Customer Effort Score (CES) Survey for Hotels
A hotel stay is a chain of dozens of small moments, from the speed of check-in to the comfort of the bed and the warmth of the staff at breakfast. Any weak link can turn an otherwise great stay into a one-star review. Guest surveys let you measure each stage of the journey so you can fix issues before they spread across booking platforms that directly shape your occupancy. Well-timed feedback reveals how cleanliness, room comfort, front-desk service, amenities, and value compare to what guests expected and paid for. It also helps you separate quick fixes from structural ones that need investment, and gives you data to recover an unhappy guest before checkout rather than after a public review.
Why it matters
- Negative public reviews on booking sites that lower future occupancy
- Slow or crowded check-in and check-out experiences
- Inconsistent room cleanliness and maintenance across floors or seasons
- Hard-to-measure satisfaction with amenities like breakfast, pool, spa, and Wi-Fi
- Guests whose problems are never raised to staff during the stay
- Difficulty proving whether a renovation or service change actually helped
Recommended questions — Hotels
Common use cases
- An in-stay survey on day two to catch issues while the guest is still on site
- A post-checkout email summarizing the full stay experience
- A QR code in the room linking to a quick housekeeping and comfort survey
- A front-desk tablet survey right after check-in
- An amenity-specific survey for the spa, restaurant, or events team
- A loyalty-tier survey to understand repeat and corporate guests
What it is — Customer Effort Score (CES) Survey
A Customer Effort Score survey measures how much effort a customer had to expend to accomplish something, such as resolving an issue, completing a purchase, or finding information. Respondents typically rate their agreement with a statement like "The company made it easy for me to handle my issue" on a scale. The core insight behind CES is that reducing customer effort is one of the strongest predictors of loyalty and repeat business, often more so than delight.

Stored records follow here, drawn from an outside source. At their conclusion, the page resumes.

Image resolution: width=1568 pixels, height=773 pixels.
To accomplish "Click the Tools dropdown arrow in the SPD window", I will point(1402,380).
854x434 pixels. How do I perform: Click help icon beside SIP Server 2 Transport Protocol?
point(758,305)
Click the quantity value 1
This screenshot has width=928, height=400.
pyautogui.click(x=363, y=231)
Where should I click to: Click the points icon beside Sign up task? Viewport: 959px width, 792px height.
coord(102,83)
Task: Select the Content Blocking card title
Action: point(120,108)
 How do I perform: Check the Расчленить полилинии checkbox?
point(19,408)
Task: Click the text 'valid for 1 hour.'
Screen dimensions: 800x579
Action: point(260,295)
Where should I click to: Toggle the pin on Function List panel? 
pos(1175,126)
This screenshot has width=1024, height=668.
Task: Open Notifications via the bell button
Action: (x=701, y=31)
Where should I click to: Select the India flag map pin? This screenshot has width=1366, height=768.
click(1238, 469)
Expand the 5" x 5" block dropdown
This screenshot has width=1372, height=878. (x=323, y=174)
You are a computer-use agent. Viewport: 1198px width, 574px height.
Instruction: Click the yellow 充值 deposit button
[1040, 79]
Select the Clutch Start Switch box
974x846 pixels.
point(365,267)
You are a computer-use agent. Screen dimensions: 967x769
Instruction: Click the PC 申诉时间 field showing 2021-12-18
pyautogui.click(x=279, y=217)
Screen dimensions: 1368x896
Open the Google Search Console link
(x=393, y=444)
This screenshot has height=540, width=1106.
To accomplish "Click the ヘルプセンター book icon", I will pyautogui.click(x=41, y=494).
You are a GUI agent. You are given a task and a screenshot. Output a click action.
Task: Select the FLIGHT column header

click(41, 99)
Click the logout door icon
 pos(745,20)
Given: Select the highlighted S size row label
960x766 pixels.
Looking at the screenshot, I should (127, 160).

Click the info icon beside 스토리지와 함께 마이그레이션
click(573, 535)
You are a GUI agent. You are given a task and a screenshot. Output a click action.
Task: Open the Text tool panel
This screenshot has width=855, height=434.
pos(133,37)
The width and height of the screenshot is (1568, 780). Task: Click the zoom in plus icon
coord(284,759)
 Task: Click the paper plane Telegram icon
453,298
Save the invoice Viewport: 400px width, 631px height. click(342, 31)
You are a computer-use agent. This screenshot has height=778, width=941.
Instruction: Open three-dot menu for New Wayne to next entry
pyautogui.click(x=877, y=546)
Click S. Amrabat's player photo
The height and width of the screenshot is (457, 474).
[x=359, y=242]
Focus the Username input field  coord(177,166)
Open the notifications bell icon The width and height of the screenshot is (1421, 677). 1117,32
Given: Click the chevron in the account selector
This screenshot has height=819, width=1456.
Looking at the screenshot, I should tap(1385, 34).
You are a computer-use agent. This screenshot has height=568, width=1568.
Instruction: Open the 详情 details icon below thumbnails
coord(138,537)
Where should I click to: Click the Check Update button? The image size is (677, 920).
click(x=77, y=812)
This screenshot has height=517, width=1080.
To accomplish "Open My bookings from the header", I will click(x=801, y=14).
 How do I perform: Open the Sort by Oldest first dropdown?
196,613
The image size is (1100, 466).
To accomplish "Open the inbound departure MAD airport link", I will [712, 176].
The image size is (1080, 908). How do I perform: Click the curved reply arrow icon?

Low effort experiences keep customers; high effort ones quietly drive them away.
When to use it
Send a CES survey right after a customer completes a task that should be effortless: resolving a support issue, onboarding, using self-service, returning a product, or finishing a checkout. It is the ideal metric when your goal is to remove friction from a specific process. Use it to find the steps where customers struggle most and to validate whether a redesign actually made an interaction easier.
How it is measured
CES is usually based on a 5-point or 7-point agreement scale, from strongly disagree to strongly agree, on an ease statement. One common method reports the average score; another reports the percentage of respondents who agree or strongly agree (the easy responses). Higher agreement means lower effort, which is the desired outcome. Track the score by process step and over time, and pair low scores with the open-ended reasons to find exactly where friction lives.